L'idée que les universités québécoises sont sous-financées ne fait pas l'unanimité. Au lieu de piger dans la poche des étudiants, le gouvernement devrait se tourner vers les plus riches. Et entreprendre une véritable réflexion sociale sur la mission universitaire.

C'est ce que soutiennent certains groupes formés notamment des organisations étudiantes, de professeurs et de chercheurs de l'Institut de recherche et d'informations socio-économiques (IRIS) qui s'opposent à la hausse des droits de scolarité.

Le gouvernement a investi des millions de dollars supplémentaires dans les universités au cours des dernières années. Mais les résultats ne se voient pas dans les salles de cours, déplore la présidente de la Fédération étudiante universitaire du Québec (FEUQ), Martine Desjardins.

Les universités se livrent une bataille féroce pour attirer la clientèle. Les programmes se multiplient. Les nouveaux pavillons poussent rapidement. Au cours des dernières années, l'Université de Sherbrooke a implanté un campus à Longueuil. L'Université de Montréal, à Laval.

«On a vu notre argent aller de ce côté, beaucoup plus que dans l'enseignement et la recherche», déclare Mme Desjardins.

Dans un mémoire récent qu'elle a fait parvenir au ministre des Finances, Raymond Bachand, la FEUQ remet d'ailleurs en doute l'étude de la Conférence des recteurs et des principaux des universités du Québec (CREPUQ) qui a servi à documenter le sous-financement des universités.

Au lieu d'augmenter les droits de scolarité, les étudiants proposent au gouvernement de taxer ceux qui ont des revenus élevés en ajoutant des paliers d'imposition. «Ce serait une façon d'aller chercher de l'argent pour bonifier le programme de prêts et bourses», suggère la présidente de la FEUQ.

La Coalition élargie de l'ASSÉ suggère elle aussi d'imposer davantage les plus riches, mais, surtout, de piger dans la poche des grandes entreprises.

«C'est un peu ironique de voir le gouvernement libéral imposer de force une hausse des droits de scolarité aux étudiants et, du côté des entreprises, favoriser la philanthropie», déclare le porte-parole de la Coalition, Gabriel Nadeau-Dubois, en rappelant que les entreprises bénéficient de la qualité de l'éducation postsecondaire.

Les étudiants s'entendent pour parler de «mal financement» dans les universités, plutôt que de sous-financement.
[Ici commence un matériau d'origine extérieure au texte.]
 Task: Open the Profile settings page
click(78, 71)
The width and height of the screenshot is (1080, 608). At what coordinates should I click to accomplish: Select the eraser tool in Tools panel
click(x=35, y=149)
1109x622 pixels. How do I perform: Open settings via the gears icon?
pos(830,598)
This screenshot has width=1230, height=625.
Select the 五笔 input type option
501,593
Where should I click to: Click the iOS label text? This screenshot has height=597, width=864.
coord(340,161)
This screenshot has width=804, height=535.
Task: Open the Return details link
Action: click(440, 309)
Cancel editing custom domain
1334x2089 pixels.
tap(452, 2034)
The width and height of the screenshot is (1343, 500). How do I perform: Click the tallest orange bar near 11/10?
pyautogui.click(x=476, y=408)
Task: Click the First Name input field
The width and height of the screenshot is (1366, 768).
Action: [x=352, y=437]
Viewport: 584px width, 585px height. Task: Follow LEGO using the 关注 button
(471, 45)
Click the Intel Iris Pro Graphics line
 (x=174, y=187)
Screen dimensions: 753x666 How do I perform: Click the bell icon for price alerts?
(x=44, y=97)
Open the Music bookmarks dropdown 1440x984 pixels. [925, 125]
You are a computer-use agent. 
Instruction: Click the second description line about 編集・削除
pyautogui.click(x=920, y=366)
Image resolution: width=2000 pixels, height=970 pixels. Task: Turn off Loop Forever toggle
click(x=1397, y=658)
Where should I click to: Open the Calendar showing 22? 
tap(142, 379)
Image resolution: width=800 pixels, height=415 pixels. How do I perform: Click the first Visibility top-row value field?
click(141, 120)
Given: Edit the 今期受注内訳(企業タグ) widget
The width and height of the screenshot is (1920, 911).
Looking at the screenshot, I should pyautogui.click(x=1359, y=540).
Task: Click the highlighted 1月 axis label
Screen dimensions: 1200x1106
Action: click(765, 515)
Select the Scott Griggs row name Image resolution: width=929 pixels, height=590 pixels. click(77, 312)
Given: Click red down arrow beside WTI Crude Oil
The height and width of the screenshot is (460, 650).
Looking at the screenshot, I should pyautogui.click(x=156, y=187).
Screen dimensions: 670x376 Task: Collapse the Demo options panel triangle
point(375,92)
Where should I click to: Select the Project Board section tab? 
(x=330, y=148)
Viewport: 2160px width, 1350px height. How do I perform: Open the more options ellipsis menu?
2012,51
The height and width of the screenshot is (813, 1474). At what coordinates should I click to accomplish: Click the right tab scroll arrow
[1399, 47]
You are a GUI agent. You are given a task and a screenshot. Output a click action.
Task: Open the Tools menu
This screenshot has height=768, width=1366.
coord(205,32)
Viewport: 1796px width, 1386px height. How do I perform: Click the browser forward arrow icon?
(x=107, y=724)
Certains domaines, notamment dans la recherche appliquée, sont plus favorisés au détriment de certains programmes en sciences sociales, soutiennent-ils.

Des propos qui rejoignent ceux d'Éric Martin, chercheur à l'IRIS et coauteur du livre Université inc., qui réfute les arguments avancés jusqu'ici par les défenseurs de la hausse des droits de scolarité.

Le gouvernement est en train de modifier la nature même du financement des universités, explique-t-il.

Il délaisse le modèle scandinave, plus égalitaire, pour se tourner vers le modèle anglais ou américain, plus orienté vers la hausse des droits de scolarité et la contribution du privé.

«Le fait de dépendre d'un financement privé fait en sorte que les universités doivent se coller davantage sur le secteur de l'économie, elles perdent leur distance», prévient M. Martin.

Il presse d'ailleurs le gouvernement d'organiser des états généraux pour redéfinir le rôle et la mission de l'université.

Une idée appuyée par la Fédération québécoise des professeurs d'université (FQPPU) qui a produit plusieurs études en ce sens.

Actuellement, les choix stratégiques font en sorte que le financement ne permet pas de combler les besoins, explique le président de la FQPP, Max Roy.

Malgré les investissements des dernières années, le sous-financement est chronique dans les universités. Pour endiguer la hausse de la clientèle, elles détournent des fonds de fonctionnement au profit de dépenses en immobilisations, souligne la FQPPU.

Les rapports étudiants-professeur sont de plus en plus élevés dans les groupes. Ils atteignent en moyenne 1 professeur pour 21 étudiants alors qu'ils devraient être de 1 pour 18,5. Dans certains programmes à l'Université du Québec à Montréal ou à l'Université Concordia, c'est encore pire.

La diminution du nombre de professeurs au profit des chargés de cours se fait sentir même aux deuxième et troisième cycles. Au baccalauréat, certains programmes comptent jusqu'à 60% de chargés de cours.

Il est urgent de mener une réflexion collective sur l'avenir de la société, croit M. Roy. «Ce qui se passe actuellement est un symptôme d'un problème plus large et d'une réflexion qu'on doit mener avec l'ensemble des acteurs sociaux, pas seulement des élus.»